Film media and games are international businesses. We might be UK based but we deal internationally most days of the week. The digital film universe and the way the world works means that we can get lucrative sales everywhere else in the world. We actually get overseas companies asking us to help them set up a UK permanent establishment and all sorts of other interest from overseas. Also, the markets that we go to, to help distribute our projects, they’re international. We go to the Berlin Film Festival in February, we go to Cannes Film Festival in May, we go to Toronto in September and we go to the American Film Market in November. The games market is entirely different. It is very much European and UK-based but the publishing is international and the deals are done internationally as well. That said, we could quite happily not look outside the UK as it’s such a booming creative industry market. We are inundated with projects here in the UK but our aspiration is international, going forward and hence, we are looking more to North America, across the whole of Europe and into China and Asia.
In terms of the kinds of projects you are currently investing in, what are the most interesting and exciting areas at the moment?
I think that is quite difficult to answer. The more interesting ones for us are where Goldfinch family companies collaborate. The obvious one is between film producers and games developers, or TV producers and games developers. That to me has been a lovely byproduct to have our people working with other people. The other thing that I really like is having a project that is… and I hate this phrase, 360 degrees. One of the ones we have just received Advance Assurance on is a really cool documentary called, ‘Eating Our Way to Extinction’, which has the backing of Sir Richard Branson and Kate Winslet. It’s looking at our world and how we’re literally eating our way to extinction. It’s a very commercial project because of the people associated with it and the subject matter, and sometimes the project will be commercially successful purely on names. It’s not a precise science in that respect. It’s actually trying to make a difference by teaching us things and they’re looking to do cookbooks, and discuss the current trend for veganism.
What do you think is the outlook for media & entertainment? Do you see any clouds on the horizon and are there any emerging opportunities?

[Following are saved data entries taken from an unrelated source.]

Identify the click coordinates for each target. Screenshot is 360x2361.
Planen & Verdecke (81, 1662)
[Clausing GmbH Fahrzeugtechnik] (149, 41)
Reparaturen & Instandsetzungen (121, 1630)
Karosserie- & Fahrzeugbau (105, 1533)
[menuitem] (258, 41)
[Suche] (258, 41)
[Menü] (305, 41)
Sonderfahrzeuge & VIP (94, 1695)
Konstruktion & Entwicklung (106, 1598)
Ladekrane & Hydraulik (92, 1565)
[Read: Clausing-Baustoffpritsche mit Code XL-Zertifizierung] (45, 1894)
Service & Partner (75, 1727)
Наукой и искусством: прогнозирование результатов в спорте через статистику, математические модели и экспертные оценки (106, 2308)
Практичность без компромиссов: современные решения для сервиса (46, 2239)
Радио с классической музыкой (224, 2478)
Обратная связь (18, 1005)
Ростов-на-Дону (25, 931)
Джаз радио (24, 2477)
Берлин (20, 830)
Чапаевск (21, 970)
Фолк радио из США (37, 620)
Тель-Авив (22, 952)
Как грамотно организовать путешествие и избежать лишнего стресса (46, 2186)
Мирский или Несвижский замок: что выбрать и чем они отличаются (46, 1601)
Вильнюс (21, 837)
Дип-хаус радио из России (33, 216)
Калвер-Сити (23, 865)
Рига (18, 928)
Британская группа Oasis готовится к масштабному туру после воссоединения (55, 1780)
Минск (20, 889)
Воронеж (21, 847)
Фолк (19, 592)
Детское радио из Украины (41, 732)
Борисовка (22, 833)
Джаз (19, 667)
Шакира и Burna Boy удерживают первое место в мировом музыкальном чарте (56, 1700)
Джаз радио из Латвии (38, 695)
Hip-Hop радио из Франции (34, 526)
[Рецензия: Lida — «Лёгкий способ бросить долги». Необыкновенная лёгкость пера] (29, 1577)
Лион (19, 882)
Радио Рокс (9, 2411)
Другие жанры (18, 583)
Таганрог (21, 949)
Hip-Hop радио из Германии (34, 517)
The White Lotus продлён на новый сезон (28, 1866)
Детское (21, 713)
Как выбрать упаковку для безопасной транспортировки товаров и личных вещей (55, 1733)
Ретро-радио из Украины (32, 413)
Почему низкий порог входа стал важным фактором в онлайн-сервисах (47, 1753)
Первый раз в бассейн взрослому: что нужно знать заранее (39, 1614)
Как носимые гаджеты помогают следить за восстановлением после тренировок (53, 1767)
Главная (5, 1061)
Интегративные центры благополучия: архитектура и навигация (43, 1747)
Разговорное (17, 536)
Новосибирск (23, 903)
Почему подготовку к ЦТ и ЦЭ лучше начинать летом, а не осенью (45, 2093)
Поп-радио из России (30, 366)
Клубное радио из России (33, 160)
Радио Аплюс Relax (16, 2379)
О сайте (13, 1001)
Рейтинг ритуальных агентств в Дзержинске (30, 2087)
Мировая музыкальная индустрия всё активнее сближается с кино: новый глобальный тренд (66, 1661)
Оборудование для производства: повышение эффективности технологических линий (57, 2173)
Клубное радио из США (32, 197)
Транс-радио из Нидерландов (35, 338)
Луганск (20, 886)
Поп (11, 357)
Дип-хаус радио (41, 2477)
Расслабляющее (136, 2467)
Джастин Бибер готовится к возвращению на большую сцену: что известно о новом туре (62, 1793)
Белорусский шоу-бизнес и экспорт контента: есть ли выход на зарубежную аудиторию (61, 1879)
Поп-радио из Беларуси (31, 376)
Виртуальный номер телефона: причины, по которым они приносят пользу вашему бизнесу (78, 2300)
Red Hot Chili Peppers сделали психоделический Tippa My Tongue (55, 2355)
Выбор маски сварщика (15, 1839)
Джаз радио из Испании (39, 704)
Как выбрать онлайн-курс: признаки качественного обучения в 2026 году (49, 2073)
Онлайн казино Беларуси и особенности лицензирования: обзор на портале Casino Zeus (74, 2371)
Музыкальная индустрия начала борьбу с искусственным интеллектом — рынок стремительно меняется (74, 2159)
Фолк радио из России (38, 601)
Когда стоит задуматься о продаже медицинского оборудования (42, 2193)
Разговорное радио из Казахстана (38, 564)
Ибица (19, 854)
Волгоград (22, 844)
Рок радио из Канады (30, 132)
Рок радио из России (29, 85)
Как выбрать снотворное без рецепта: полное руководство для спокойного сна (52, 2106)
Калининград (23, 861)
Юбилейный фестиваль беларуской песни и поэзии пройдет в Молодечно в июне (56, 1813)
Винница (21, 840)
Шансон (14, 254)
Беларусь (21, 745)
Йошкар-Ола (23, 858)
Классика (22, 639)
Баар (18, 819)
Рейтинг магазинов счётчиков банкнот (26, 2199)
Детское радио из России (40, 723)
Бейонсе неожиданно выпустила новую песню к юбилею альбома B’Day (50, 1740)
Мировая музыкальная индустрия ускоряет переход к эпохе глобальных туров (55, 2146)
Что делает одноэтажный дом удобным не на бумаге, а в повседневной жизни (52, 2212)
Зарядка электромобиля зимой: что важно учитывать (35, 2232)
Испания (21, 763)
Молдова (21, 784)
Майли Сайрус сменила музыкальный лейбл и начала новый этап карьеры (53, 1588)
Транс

I think the outlook for media and entertainment in the UK is fabulous, but what worries me is the hangovers from the past. They are the elephant in the room, a lot of the time. My concerns are that people don’t consider their budget levels and their distribution strategy when they raise money to make something as big as a film. It’s a massive asset that you’re creating and it’s a lot of money that’s being spent, so the distribution strategy has to be acknowledged at the outset. Unfortunately, in media and entertainment, there are a lot of people who are so passionate about what they’ve created that they sometimes don’t see where they can make money from it. This is a truism and we should never forget it’s called “the entertainment industry”. It’s the show and the business that we have to acknowledge; the marriage of the two. However, the UK is still recognised as being the best for actors, producers, directors and the type of films we make. You’ve only got to look at the number of independent films being made in this country on an annual basis; it’s thriving and what we need to do, is to expand all of those opportunities and make sure they work, so they can do more of the same. With the games developers, it’s getting their games made more quickly, get them out there so they can monetise that and make more of the same. It’s just trying to keep each of the wheels of the factories going. That’s what Goldfinch would like to do.